# [What to do]
From the passage below on Mendoza's transport company, reproduce word for word the stretch from "Type: Route; Terminals;" through "in Greater Mendoza.".

# [Reading passage]
□ □ □
Its headquarters and main workshop are located on the intersection of Perú and Carlos Pellegrini Avenues in the City of Mendoza. Today, it has a fleet of 80 vehicles, used on eight lines that have a total length of 45 km. On the other hand, the company is also in charge of the operation of the Metrotranvía Mendoza, which opened in 2012.

== Routes ==

Type: Route; Terminals; Links; Notes
Metrotranvía Mendoza: 100; General Gutiérrez; Avellaneda; Numbered 100 northbound, and 101 southbound
101: Avellaneda; General Gutiérrez
Buses: 110; Las Heras; Godoy Cruz
120: Guaymallén; Parque San Martín; Via UNCuyo
121
125: Barrio Soberanía; Terminal de Ómnibus; Via UNCuyo
126
130: Parque Central; Sexta Sección

== Present day ==
Today, the STM provides services in the departments of Capital, Godoy Cruz, Las Heras, Guaymallen and Maipú, using a wide variety of models. With the commissioning of the new Mendotran transport system in 2019, the STM received certain routes considered trunk and strategic for urban mobility in Greater Mendoza.

Several Chinese battery electric buses built by BYD and Zhongtong were also incorporated into its fleet. These buses mainly provide service on routes 110 and 130, where they replaced the now-retired trolleybuses.
□ □ □
# [Data records]
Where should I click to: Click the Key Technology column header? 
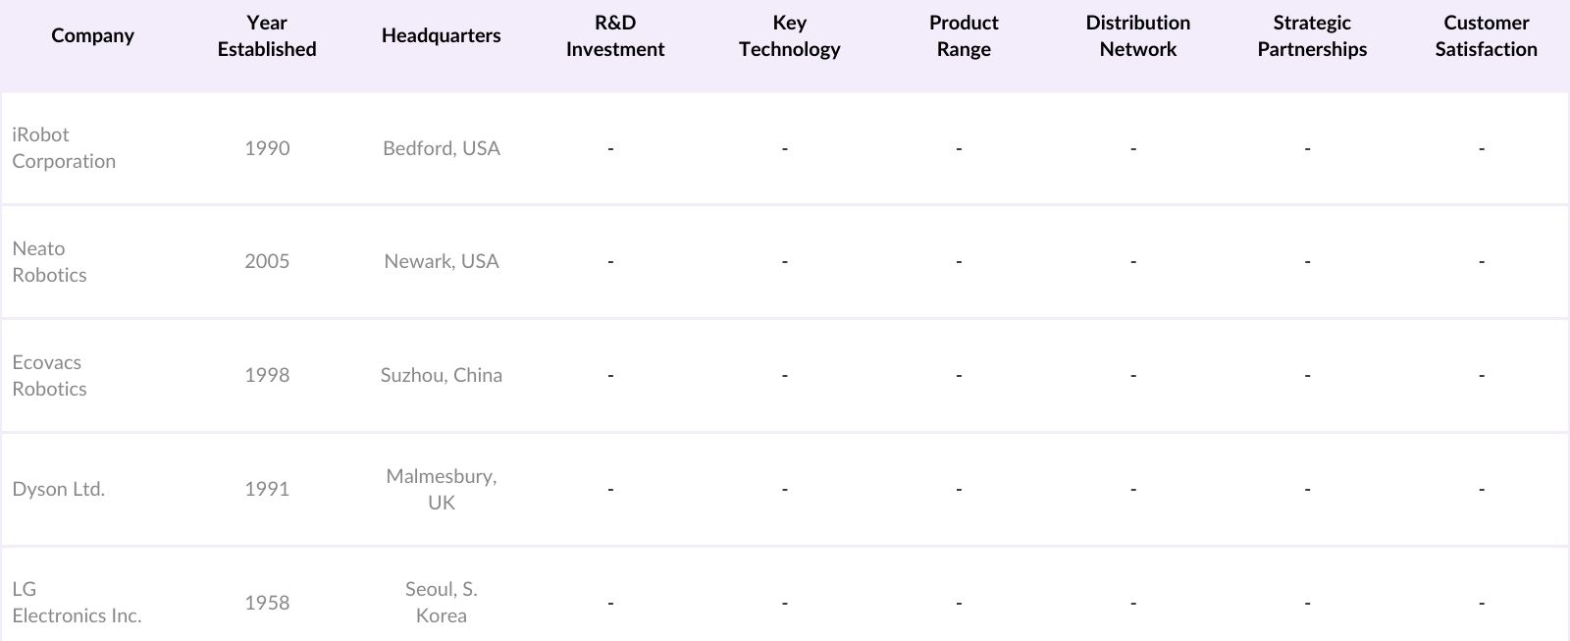789,36
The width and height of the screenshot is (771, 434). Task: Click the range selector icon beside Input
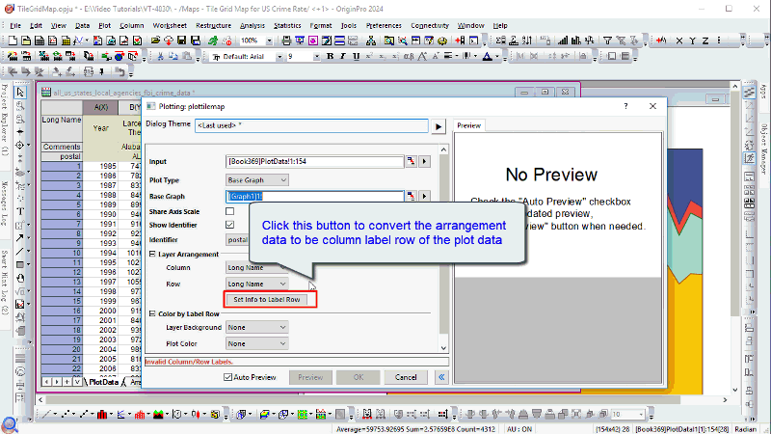point(411,161)
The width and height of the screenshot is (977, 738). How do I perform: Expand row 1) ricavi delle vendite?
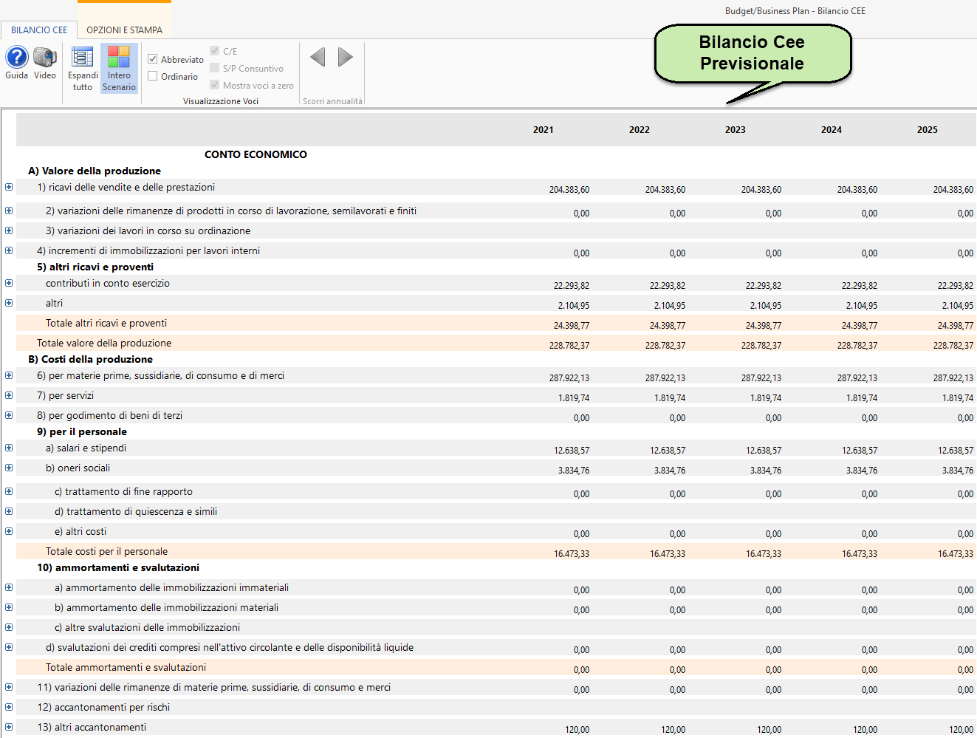click(9, 188)
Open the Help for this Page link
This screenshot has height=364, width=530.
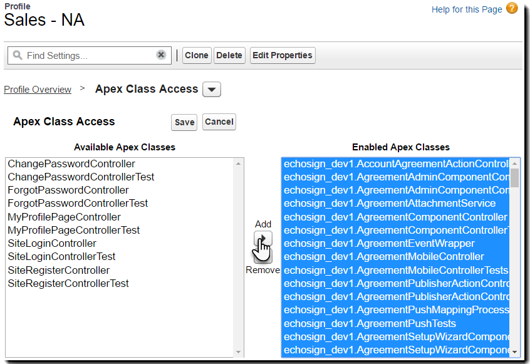pyautogui.click(x=467, y=9)
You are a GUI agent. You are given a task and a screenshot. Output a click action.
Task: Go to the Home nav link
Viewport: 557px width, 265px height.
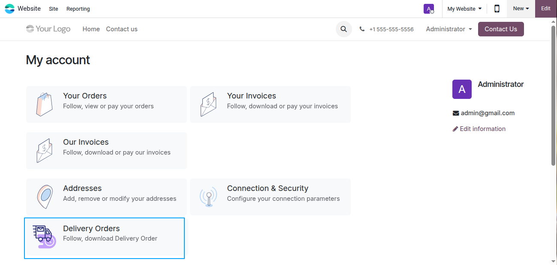pyautogui.click(x=91, y=29)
□ □ □
# [Your solution]
Type: Route; Terminals; Links; Notes
Metrotranvía Mendoza: 100; General Gutiérrez; Avellaneda; Numbered 100 northbound, and 101 southbound
101: Avellaneda; General Gutiérrez
Buses: 110; Las Heras; Godoy Cruz
120: Guaymallén; Parque San Martín; Via UNCuyo
121
125: Barrio Soberanía; Terminal de Ómnibus; Via UNCuyo
126
130: Parque Central; Sexta Sección

== Present day ==
Today, the STM provides services in the departments of Capital, Godoy Cruz, Las Heras, Guaymallen and Maipú, using a wide variety of models. With the commissioning of the new Mendotran transport system in 2019, the STM received certain routes considered trunk and strategic for urban mobility in Greater Mendoza.